For years before details of Whitey Bulger’s criminal history became known in trials, books, newspapers and congressional hearings, popular myths in South Boston portrayed him as an Irish Robin Hood, giving out turkeys on Thanksgiving and protecting his own from the hated police and outsiders.
‘Lie to women’
His codes were touted: never sell angel dust to children or heroin in the neighbourhood, trust only the Irish, lie to women but never to a friend or partner, and above all never squeal to the authorities. He was an inspiration for Jack Nicholson’s Irish mob boss in Martin Scorsese’s 2006 film The Departed, set in Boston.

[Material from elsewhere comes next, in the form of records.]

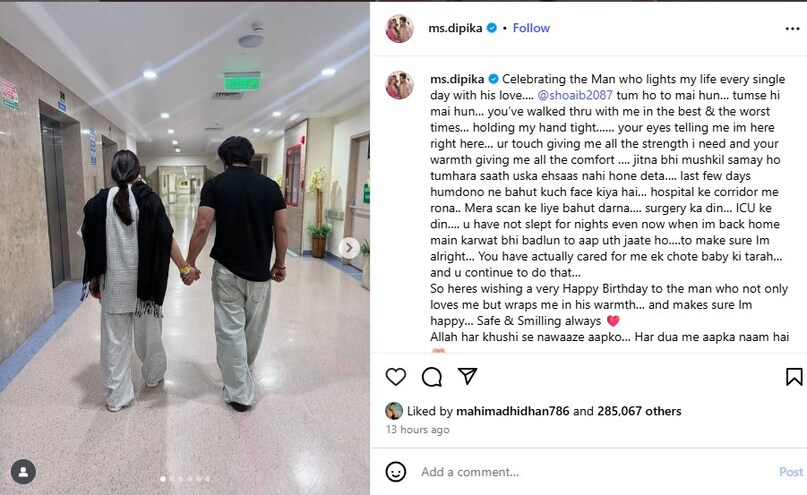Advance to the next photo with arrow

pyautogui.click(x=349, y=248)
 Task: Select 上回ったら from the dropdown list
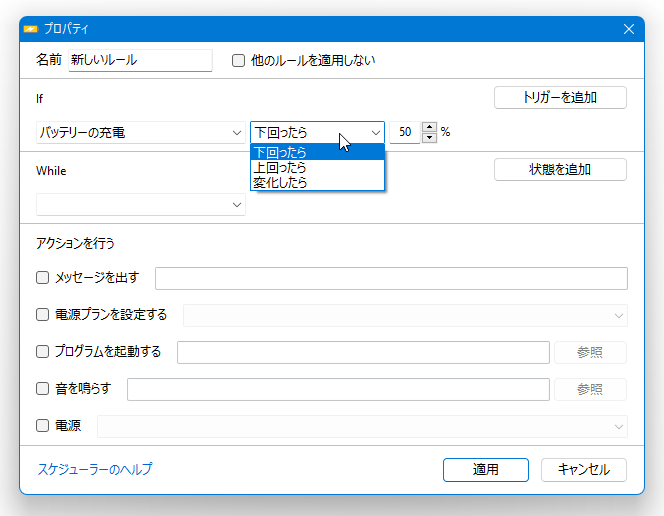[317, 168]
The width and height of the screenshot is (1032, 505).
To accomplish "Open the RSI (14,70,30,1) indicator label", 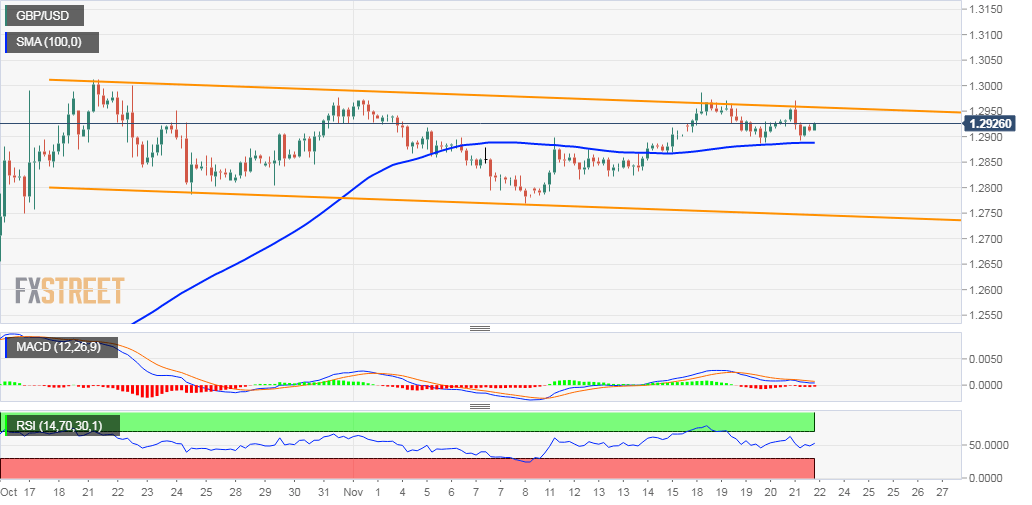I will pos(64,425).
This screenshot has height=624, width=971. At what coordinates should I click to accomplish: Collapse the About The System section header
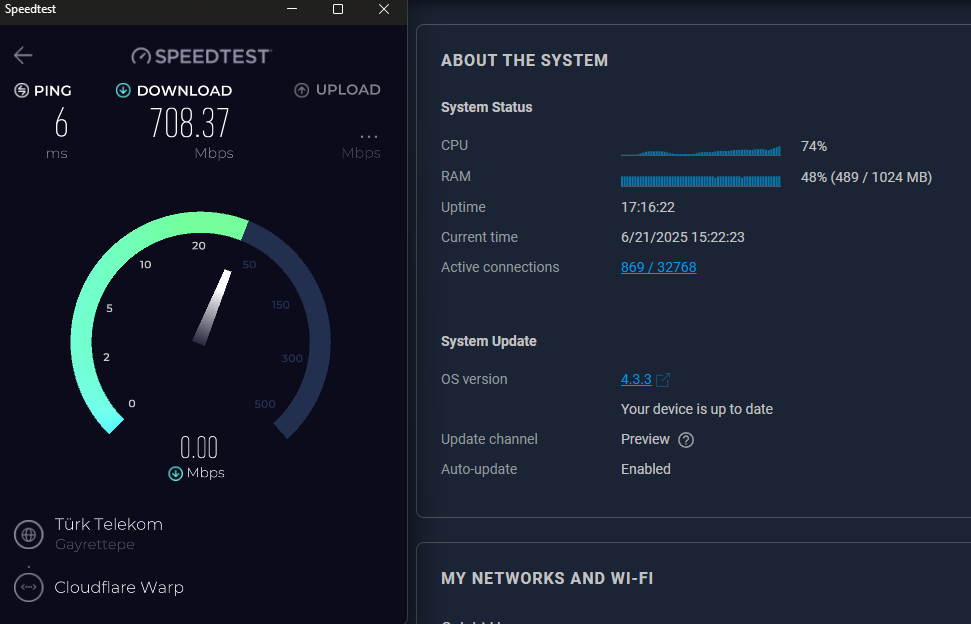point(524,60)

But such romantic notions were shattered by disclosures that for some 15 years he had been a federal informer and that the authorities had turned a blind eye to his crimes in exchange for his snitches on the Mafia. Beyond corrupting agents with bribes, the US government said, the arrangement helped him conceal 19 murders, learn the identities of witnesses who later turned up dead, and send an innocent man to prison for a killing that Bulger had committed. It also led to a sweeping re-evaluation of rules for dealing with informers.
In December 1994, after decades of extortion, bookmaking, loan-sharking, gambling, truck-hijacking, drug dealing and strong-arm tactics – much of it carried out as the authorities looked the other way – Bulger vanished just as federal officials were about to unseal an indictment and arrest him on racketeering charges. It later came out that he had been tipped off by the agent who had been his undercover handler for years.
Bulger and his companion, Catherine Greig, who joined him after he fled, proved extraordinarily elusive, despite intensive international searches. Sightings were reported in Europe, Canada, Mexico and elsewhere in the United States, but no traces were found. Years passed. For a decade, Bulger was on the FBI’s Most Wanted list, along with Osama bin Laden. A $2 million reward was the largest ever offered for a domestic fugitive.
Bulger’s elusiveness was not coincidental. Kevin Weeks, who wrote a memoir, Brutal: The Untold Story of My Life Inside Whitey Bulger’s Irish Mob (2006, with Phillis Karas), said that Bulger, in 1993 and 1994, prepared for life on the run by taking safe deposit boxes in Montreal, London, Dublin, Venice and US cities to hide cash, jewellery and identity papers, passports and credit cards in several false names.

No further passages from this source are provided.